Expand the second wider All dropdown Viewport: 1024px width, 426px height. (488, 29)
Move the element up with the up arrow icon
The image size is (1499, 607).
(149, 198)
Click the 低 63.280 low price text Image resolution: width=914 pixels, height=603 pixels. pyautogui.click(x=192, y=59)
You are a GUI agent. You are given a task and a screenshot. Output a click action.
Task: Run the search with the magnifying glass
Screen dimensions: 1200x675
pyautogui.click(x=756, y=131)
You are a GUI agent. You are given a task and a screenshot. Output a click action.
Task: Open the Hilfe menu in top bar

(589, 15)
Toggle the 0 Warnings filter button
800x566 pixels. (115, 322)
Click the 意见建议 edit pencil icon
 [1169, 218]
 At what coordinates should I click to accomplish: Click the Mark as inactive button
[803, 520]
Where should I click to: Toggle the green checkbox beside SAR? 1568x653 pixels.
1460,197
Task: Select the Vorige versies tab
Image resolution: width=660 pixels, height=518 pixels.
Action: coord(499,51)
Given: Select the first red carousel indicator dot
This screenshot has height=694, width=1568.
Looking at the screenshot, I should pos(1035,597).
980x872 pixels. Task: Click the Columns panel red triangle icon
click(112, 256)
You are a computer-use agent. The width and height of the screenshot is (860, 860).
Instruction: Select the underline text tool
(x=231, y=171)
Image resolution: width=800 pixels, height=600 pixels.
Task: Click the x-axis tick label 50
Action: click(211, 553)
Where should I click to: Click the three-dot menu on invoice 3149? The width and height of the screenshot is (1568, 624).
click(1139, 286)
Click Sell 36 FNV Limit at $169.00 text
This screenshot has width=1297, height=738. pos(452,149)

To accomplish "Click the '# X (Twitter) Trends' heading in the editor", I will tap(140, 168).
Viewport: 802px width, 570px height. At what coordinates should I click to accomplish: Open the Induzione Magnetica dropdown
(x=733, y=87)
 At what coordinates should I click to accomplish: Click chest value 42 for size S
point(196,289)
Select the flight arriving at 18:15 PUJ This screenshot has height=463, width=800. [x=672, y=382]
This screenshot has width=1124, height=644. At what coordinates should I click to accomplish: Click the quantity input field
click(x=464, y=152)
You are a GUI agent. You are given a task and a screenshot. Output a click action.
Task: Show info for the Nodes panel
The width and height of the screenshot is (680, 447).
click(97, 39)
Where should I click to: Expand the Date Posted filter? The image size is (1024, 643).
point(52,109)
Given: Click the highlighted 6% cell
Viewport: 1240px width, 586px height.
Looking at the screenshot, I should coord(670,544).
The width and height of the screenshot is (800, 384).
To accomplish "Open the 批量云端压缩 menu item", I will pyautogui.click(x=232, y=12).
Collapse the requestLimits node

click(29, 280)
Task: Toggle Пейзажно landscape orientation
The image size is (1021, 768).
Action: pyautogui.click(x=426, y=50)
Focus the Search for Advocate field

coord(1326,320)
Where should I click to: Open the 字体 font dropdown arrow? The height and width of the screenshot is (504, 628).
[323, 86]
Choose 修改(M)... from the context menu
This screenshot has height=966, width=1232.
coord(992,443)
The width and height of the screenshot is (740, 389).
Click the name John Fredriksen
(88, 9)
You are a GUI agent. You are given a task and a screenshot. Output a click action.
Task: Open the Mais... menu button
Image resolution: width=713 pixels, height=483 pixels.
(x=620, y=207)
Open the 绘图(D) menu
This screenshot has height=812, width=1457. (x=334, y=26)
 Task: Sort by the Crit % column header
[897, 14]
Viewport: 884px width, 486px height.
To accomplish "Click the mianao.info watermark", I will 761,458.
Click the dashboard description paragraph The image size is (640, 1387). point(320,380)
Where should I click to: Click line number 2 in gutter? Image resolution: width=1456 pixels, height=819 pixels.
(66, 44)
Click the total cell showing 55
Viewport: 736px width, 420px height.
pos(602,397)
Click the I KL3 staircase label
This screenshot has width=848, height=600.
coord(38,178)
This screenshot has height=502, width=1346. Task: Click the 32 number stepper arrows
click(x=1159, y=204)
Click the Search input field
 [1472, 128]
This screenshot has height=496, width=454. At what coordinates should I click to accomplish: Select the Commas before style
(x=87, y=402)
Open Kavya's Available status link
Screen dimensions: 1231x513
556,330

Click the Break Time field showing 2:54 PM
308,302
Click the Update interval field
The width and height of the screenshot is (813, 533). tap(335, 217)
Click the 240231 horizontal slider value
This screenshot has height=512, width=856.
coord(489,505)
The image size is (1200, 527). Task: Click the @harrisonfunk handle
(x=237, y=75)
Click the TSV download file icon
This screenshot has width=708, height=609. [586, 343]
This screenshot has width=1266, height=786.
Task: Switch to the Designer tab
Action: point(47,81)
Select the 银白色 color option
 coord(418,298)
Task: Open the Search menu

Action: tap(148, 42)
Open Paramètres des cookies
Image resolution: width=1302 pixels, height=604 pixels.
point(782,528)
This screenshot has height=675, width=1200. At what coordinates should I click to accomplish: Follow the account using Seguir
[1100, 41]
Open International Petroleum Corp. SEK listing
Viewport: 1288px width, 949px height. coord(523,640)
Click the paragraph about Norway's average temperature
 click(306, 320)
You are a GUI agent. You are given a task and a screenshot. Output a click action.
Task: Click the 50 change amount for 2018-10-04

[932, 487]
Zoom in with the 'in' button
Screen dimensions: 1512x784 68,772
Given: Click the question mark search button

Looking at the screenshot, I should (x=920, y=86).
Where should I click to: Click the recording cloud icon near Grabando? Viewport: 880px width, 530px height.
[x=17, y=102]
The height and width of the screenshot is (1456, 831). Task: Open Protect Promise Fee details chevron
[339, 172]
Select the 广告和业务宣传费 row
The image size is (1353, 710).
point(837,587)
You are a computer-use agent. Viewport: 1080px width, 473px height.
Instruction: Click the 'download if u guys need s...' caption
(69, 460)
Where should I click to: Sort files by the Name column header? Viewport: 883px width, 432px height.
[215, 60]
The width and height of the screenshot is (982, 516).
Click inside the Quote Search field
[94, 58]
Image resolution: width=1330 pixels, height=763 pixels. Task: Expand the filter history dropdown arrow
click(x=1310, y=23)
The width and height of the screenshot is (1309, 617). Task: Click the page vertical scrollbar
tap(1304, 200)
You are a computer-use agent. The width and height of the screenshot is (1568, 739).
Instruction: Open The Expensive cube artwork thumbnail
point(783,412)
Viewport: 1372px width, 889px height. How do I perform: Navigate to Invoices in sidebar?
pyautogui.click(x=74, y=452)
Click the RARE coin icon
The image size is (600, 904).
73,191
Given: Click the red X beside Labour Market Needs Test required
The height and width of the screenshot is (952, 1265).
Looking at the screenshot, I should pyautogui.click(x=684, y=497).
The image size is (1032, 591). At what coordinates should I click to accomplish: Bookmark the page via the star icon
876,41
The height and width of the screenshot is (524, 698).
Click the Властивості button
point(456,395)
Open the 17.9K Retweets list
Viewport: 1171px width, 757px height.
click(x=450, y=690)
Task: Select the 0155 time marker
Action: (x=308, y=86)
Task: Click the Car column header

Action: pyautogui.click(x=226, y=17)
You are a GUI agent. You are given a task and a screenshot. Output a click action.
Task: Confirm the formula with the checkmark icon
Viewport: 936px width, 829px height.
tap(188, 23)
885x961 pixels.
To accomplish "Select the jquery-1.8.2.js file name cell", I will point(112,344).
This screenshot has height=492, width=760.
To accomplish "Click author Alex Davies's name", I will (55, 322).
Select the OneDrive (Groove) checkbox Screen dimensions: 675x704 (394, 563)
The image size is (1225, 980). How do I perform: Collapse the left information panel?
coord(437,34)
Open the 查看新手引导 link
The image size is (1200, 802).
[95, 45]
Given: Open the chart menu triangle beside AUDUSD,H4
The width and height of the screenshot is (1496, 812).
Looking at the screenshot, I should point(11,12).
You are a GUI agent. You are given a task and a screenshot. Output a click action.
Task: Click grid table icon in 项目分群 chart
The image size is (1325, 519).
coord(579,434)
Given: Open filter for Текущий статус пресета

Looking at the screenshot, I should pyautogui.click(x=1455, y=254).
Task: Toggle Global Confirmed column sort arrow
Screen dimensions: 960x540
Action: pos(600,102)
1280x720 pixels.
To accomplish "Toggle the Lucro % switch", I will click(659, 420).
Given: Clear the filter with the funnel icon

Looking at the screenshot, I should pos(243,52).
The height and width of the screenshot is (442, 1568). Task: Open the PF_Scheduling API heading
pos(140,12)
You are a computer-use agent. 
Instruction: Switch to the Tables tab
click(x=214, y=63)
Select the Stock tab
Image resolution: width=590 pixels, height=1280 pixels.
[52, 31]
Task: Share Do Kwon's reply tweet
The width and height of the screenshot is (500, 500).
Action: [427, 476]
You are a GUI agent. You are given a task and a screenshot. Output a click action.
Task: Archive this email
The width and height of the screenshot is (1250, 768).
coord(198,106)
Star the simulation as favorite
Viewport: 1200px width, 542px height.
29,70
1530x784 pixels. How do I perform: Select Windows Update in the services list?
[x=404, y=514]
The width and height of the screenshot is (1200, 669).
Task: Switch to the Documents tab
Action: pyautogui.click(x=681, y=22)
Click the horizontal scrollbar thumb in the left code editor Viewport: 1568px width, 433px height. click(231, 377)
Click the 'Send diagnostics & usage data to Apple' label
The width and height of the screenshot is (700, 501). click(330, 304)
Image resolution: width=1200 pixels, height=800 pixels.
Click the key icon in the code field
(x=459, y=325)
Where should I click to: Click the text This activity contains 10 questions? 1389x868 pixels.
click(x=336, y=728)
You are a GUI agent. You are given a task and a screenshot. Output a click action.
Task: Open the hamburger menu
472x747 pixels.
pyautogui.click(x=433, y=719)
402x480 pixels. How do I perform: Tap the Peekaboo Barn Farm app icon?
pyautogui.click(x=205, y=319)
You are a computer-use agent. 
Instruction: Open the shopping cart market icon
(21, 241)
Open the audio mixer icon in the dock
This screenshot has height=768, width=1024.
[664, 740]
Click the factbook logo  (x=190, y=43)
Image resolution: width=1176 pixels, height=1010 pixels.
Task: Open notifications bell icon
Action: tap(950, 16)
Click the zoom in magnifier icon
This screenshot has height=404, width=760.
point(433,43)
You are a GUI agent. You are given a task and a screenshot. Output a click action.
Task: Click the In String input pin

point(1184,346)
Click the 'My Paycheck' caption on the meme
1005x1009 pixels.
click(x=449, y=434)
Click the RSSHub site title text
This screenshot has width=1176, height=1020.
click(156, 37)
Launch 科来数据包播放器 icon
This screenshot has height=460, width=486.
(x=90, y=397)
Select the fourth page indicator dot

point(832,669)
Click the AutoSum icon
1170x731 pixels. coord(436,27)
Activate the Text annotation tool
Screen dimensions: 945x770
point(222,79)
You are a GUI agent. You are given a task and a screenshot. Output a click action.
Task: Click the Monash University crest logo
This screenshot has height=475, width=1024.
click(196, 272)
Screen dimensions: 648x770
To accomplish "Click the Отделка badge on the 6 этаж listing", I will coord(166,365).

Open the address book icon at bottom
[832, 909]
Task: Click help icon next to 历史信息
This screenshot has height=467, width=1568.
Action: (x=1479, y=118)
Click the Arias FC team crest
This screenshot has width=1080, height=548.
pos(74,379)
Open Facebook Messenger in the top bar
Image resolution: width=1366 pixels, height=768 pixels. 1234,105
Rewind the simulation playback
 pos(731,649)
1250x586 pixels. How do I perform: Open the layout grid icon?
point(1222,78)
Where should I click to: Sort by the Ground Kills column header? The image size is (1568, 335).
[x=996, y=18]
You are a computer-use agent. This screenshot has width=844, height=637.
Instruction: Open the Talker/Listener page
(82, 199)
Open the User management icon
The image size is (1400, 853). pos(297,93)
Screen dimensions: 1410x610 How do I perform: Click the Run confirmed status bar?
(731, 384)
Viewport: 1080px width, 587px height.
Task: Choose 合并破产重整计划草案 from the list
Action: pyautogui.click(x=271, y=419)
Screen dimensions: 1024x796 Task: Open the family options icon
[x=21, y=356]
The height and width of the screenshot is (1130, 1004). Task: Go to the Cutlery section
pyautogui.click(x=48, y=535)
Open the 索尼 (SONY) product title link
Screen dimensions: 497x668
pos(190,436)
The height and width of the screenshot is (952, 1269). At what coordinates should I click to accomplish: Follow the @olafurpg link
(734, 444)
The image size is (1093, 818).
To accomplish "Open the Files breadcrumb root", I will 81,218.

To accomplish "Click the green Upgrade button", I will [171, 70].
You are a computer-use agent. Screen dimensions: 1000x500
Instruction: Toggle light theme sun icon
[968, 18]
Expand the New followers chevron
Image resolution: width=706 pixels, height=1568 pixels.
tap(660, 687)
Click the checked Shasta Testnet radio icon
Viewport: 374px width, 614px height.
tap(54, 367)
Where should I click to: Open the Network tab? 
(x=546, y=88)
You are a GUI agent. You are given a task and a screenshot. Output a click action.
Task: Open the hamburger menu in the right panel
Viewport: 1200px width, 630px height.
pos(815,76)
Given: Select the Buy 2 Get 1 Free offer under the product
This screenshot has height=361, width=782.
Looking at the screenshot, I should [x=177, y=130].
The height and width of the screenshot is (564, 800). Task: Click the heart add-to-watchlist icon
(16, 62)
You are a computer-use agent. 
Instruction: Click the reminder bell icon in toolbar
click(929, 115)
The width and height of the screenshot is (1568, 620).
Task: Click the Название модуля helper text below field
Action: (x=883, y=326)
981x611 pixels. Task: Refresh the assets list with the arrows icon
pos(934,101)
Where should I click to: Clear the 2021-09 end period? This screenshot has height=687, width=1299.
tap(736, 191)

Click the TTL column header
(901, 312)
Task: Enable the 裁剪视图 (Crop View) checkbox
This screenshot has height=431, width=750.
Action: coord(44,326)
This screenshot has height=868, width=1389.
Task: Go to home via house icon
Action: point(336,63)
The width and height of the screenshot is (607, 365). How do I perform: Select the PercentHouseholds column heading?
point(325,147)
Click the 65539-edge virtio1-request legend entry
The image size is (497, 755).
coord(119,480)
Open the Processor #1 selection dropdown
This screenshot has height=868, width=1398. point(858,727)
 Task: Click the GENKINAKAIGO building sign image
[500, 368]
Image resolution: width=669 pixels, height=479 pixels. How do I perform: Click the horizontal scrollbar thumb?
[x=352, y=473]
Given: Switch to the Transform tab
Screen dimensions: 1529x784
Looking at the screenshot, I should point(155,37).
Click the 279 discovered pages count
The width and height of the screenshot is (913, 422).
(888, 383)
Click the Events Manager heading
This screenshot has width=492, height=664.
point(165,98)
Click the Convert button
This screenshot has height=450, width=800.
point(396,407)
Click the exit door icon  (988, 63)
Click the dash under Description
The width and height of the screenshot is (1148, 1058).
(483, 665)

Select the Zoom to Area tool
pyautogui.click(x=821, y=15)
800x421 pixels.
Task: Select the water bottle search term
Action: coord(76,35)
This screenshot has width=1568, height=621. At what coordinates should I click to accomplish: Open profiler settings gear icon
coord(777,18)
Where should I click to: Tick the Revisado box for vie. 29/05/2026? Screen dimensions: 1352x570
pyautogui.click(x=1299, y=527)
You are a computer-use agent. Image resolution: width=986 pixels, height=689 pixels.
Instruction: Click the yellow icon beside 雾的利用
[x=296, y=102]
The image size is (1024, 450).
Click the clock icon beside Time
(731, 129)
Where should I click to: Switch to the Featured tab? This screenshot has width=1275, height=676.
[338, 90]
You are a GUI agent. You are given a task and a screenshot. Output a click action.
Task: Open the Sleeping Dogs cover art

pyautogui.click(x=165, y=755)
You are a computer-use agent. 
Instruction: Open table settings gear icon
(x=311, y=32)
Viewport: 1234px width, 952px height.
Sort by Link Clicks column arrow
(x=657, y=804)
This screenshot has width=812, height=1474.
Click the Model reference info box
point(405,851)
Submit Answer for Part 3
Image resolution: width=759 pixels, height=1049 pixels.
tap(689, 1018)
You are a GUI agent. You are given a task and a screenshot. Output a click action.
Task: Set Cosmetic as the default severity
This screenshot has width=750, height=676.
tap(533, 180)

■ ASSIGNMENT
Reproduce the lines of the entries above from the one with "You are a computer-use agent. This" to the one with "Given: Select the Buy", both included, exactly and without any other line.

■ ANSWER TO THIS TASK
You are a computer-use agent. This screenshot has width=844, height=637.
Instruction: Open the Talker/Listener page
(82, 199)
Open the User management icon
The image size is (1400, 853). pos(297,93)
Screen dimensions: 1410x610 How do I perform: Click the Run confirmed status bar?
(731, 384)
Viewport: 1080px width, 587px height.
Task: Choose 合并破产重整计划草案 from the list
Action: pyautogui.click(x=271, y=419)
Screen dimensions: 1024x796 Task: Open the family options icon
[x=21, y=356]
The height and width of the screenshot is (1130, 1004). Task: Go to the Cutlery section
pyautogui.click(x=48, y=535)
Open the 索尼 (SONY) product title link
Screen dimensions: 497x668
pos(190,436)
The height and width of the screenshot is (952, 1269). At what coordinates should I click to accomplish: Follow the @olafurpg link
(734, 444)
The image size is (1093, 818).
To accomplish "Open the Files breadcrumb root", I will 81,218.

To accomplish "Click the green Upgrade button", I will [171, 70].
You are a computer-use agent. Screen dimensions: 1000x500
Instruction: Toggle light theme sun icon
[968, 18]
Expand the New followers chevron
Image resolution: width=706 pixels, height=1568 pixels.
tap(660, 687)
Click the checked Shasta Testnet radio icon
Viewport: 374px width, 614px height.
tap(54, 367)
Where should I click to: Open the Network tab? 
(x=546, y=88)
You are a GUI agent. You are given a task and a screenshot. Output a click action.
Task: Open the hamburger menu in the right panel
Viewport: 1200px width, 630px height.
pos(815,76)
Given: Select the Buy 2 Get 1 Free offer under the product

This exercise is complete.